GIVEN TASK >> Rewrite the records below, changing every "Instruction" to "Goal" and leaving everything else the same.
··· DATA SECTION
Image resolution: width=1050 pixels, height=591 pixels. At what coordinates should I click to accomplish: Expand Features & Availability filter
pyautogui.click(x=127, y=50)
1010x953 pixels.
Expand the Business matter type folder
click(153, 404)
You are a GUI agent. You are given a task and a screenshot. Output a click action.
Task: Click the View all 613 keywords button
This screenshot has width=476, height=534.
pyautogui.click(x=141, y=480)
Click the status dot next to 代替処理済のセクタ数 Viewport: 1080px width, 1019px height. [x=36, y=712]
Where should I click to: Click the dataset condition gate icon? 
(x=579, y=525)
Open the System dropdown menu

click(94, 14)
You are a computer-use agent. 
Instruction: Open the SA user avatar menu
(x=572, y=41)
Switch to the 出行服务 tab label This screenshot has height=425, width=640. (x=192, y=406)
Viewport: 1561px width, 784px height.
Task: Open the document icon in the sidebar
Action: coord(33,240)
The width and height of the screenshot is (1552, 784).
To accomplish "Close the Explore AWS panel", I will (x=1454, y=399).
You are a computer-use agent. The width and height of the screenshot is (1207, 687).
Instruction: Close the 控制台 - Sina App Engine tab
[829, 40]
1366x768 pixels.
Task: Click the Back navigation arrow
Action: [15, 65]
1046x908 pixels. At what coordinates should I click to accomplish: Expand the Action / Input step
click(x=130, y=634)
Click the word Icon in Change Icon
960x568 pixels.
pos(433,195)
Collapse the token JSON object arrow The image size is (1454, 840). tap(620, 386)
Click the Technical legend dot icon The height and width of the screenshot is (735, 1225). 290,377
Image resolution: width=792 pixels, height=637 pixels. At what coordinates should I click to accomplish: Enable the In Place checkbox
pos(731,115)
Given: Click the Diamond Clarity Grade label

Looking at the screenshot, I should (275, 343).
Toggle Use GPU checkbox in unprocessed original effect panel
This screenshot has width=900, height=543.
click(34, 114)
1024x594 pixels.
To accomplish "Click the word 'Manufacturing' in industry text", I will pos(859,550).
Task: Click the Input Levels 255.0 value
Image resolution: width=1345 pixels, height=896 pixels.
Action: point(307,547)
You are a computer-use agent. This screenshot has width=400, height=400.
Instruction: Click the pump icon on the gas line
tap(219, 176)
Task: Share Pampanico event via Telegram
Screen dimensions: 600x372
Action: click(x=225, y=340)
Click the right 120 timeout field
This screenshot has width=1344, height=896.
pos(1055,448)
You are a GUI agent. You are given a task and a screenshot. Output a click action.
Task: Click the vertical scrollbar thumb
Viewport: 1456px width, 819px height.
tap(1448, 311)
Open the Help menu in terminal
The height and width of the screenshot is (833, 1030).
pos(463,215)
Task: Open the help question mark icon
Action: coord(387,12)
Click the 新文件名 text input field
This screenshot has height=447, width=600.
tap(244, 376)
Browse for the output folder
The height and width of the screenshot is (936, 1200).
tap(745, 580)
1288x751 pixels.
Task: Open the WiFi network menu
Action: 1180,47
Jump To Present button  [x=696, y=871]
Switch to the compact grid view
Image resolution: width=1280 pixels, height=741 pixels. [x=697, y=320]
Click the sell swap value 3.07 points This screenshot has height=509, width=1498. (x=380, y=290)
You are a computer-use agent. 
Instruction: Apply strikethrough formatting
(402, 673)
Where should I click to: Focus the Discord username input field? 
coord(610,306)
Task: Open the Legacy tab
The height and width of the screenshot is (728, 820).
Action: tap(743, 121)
······
ANSWER FOR THIS EXERCISE >>
Image resolution: width=1050 pixels, height=591 pixels. At what coordinates should I click to accomplish: Expand Features & Availability filter
pyautogui.click(x=127, y=50)
1010x953 pixels.
Expand the Business matter type folder
click(153, 404)
You are a GUI agent. You are given a task and a screenshot. Output a click action.
Task: Click the View all 613 keywords button
This screenshot has width=476, height=534.
pyautogui.click(x=141, y=480)
Click the status dot next to 代替処理済のセクタ数 Viewport: 1080px width, 1019px height. [x=36, y=712]
Where should I click to: Click the dataset condition gate icon? 
(x=579, y=525)
Open the System dropdown menu

click(94, 14)
You are a computer-use agent. 
Goal: Open the SA user avatar menu
(x=572, y=41)
Switch to the 出行服务 tab label This screenshot has height=425, width=640. (x=192, y=406)
Viewport: 1561px width, 784px height.
Task: Open the document icon in the sidebar
Action: coord(33,240)
The width and height of the screenshot is (1552, 784).
To accomplish "Close the Explore AWS panel", I will (x=1454, y=399).
You are a computer-use agent. The width and height of the screenshot is (1207, 687).
Goal: Close the 控制台 - Sina App Engine tab
[829, 40]
1366x768 pixels.
Task: Click the Back navigation arrow
Action: [15, 65]
1046x908 pixels. At what coordinates should I click to accomplish: Expand the Action / Input step
click(x=130, y=634)
Click the word Icon in Change Icon
960x568 pixels.
pos(433,195)
Collapse the token JSON object arrow The image size is (1454, 840). tap(620, 386)
Click the Technical legend dot icon The height and width of the screenshot is (735, 1225). 290,377
Image resolution: width=792 pixels, height=637 pixels. At what coordinates should I click to accomplish: Enable the In Place checkbox
pos(731,115)
Given: Click the Diamond Clarity Grade label

Looking at the screenshot, I should (275, 343).
Toggle Use GPU checkbox in unprocessed original effect panel
This screenshot has width=900, height=543.
click(34, 114)
1024x594 pixels.
To accomplish "Click the word 'Manufacturing' in industry text", I will pos(859,550).
Task: Click the Input Levels 255.0 value
Image resolution: width=1345 pixels, height=896 pixels.
Action: point(307,547)
You are a computer-use agent. This screenshot has width=400, height=400.
Goal: Click the pump icon on the gas line
tap(219, 176)
Task: Share Pampanico event via Telegram
Screen dimensions: 600x372
Action: click(x=225, y=340)
Click the right 120 timeout field
This screenshot has width=1344, height=896.
pos(1055,448)
You are a GUI agent. You are given a task and a screenshot. Output a click action.
Task: Click the vertical scrollbar thumb
Viewport: 1456px width, 819px height.
tap(1448, 311)
Open the Help menu in terminal
The height and width of the screenshot is (833, 1030).
pos(463,215)
Task: Open the help question mark icon
Action: coord(387,12)
Click the 新文件名 text input field
This screenshot has height=447, width=600.
tap(244, 376)
Browse for the output folder
The height and width of the screenshot is (936, 1200).
tap(745, 580)
1288x751 pixels.
Task: Open the WiFi network menu
Action: 1180,47
Jump To Present button  [x=696, y=871]
Switch to the compact grid view
Image resolution: width=1280 pixels, height=741 pixels. [x=697, y=320]
Click the sell swap value 3.07 points This screenshot has height=509, width=1498. (x=380, y=290)
You are a computer-use agent. 
Goal: Apply strikethrough formatting
(402, 673)
Where should I click to: Focus the Discord username input field? 
coord(610,306)
Task: Open the Legacy tab
The height and width of the screenshot is (728, 820).
Action: tap(743, 121)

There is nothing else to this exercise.